Talking to Business Recorder, the Alliance for Restoration of Democracy (ARD) Secretary General Zafar Iqbal Jhagra said that both leaders at their recent meeting had reaffirmed their resolve to stage comeback and stay away from the polls in case they could not take part in them.
"It is almost impossible for the rulers to force a ban on these two popular leaders. However, the ARD with the support of other Opposition parties will devise a strategy accordingly, as sans the two leaders' participation, the polls will be meaningless," he maintained.
The ARD leader said the Opposition parties would have to act with prudence if the elections are held minus Bhutto and Sharif. "The country can't afford rigged elections. We will create a situation, wherein elections will not be held, denying a walkover to Musharraf and his associates," he argued.
Jhagra, who is also PML(N) secretary general, said that joint Opposition would have to take a consensus decision to launch an anti-Musharraf movement to pave way for the return of true democracy.

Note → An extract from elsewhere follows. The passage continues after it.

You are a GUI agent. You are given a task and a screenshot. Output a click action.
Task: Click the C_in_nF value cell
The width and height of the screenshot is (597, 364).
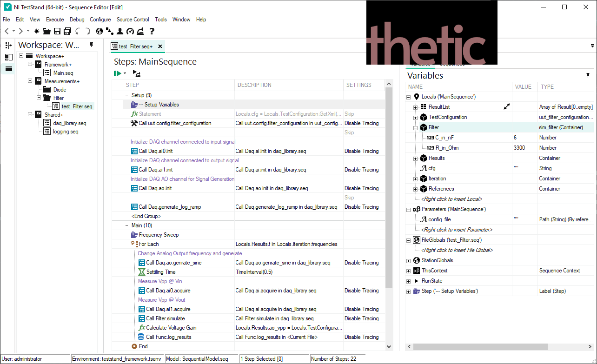[x=525, y=138]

He flayed President General Pervez Musharraf for his 'indulgence' in political matters and patronisation of the ruling Pakistan Muslim League (PML), saying by his actions, Musharraf never looked like the president of Pakistan, but head of a political party.
About Friday's meeting, chaired by President Musharraf, the ARD leader said that it vindicated their stance that in the presence of Musharraf, elections would not be free, fair, and transparent. "If you bar leaders of opposition parties from using their constitutional and political rights, how can you claim to be furthering the cause of democracy and constitution," he wondered.
He contended that the elections would be duly acknowledged as free, fair and transparent only if the government and its agencies provided a level-playing-field to all the stakeholders. Jhagra described the President presiding over the ruling PML and its leaders meeting and the decision not to permit both exiled leaders to return, as a glaring instance of pre-poll rigging.